The NHL Network recently released their top 20 NHL centers currently playing. There are a number of surprises, but perhaps the most head scratching of them all, came from the Kings spot on the list.
Top 20 NHL Centers
One such program recently ranked the top 20 centers currently in the league. Conor McDavid of the Edmonton Oilers took home the top spot. After all, McDavid led the league in scoring for the second year in a row and is considered one the best players in the league.
What was surprising about the list was that the Los Angeles Kings’ Anze Kopitar was sixth. We certainly don’t want to be the sort of publication that screams East Coast Bias every time we don’t agree with some thing. However, that may be a possibility here.
Anze Kopitar’s Stellar Season
It’s quite astounding how a player who finished in the top three in the Hart Tropy, and who won the Selke Award, isn’t a top five center.
Maybe the network just doesn’t have televisions that go past St. Louis, or perhaps, more likely, Anze Kopitar remains is among the most underrated.
The Kings returned to the playoffs this past season and it there was little question as to who the best player was on the roster. Kopitar became the first Kings player to tally 90 points since Wayne Gretzky did it in 1994.
Also, with the loss of Jeff Carter early in the season due to injury, Kopitar carried a large load on offense. He was one of the league leaders when it came to percentage of goals that he accounted for either an assist or goal. Even then, that did not stop him from still being the best defensive center in the game.
Though Kopitar was recognized for his efforts with the top three finish in the Hart Trophy voting, it seems few in the league recognize how great he truly is.

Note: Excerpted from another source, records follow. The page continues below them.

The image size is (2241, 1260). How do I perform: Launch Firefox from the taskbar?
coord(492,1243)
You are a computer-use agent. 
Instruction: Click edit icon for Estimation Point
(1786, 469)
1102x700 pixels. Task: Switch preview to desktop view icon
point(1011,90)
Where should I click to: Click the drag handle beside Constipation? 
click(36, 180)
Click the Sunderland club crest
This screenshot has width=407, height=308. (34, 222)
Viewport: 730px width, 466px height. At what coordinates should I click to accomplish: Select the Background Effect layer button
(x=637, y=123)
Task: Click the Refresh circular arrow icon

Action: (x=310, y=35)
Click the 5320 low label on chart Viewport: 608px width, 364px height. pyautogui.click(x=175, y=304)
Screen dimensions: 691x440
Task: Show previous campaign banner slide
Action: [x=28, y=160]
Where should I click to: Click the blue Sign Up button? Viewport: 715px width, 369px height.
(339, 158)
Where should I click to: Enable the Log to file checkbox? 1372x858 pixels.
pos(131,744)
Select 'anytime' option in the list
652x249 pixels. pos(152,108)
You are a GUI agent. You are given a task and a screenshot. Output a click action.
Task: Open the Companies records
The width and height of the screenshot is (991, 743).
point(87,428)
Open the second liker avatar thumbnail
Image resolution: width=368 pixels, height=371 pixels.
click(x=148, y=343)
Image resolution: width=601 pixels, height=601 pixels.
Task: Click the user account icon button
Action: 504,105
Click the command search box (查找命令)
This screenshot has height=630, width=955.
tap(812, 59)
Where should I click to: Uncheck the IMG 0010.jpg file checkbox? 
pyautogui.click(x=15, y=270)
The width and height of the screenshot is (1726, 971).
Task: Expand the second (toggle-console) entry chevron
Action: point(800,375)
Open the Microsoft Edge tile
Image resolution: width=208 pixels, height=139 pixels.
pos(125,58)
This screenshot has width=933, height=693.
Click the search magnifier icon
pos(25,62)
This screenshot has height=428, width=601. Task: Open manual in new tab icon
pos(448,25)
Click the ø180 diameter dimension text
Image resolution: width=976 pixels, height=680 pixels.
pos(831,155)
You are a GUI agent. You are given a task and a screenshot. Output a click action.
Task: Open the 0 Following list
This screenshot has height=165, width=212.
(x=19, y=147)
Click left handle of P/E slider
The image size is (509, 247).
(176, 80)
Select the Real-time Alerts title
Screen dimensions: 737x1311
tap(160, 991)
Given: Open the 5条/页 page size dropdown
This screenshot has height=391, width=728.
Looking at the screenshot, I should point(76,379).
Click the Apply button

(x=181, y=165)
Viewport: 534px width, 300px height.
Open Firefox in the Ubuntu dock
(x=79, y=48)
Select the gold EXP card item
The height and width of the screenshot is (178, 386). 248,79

Kopitar has emerged as a leader on his team and selflessly puts himself on the ice in all different situations. If the Kings’ center is not leading the offensive charge, he goes back checking on defense, quarterbacking the power play, or killing off penalties.
To leave Kopitar out of the top five in centers just further cements the bias towards West Coast hockey. The NHL needs to start recognizing his play because he will be remembered as one of their top stars for years to come.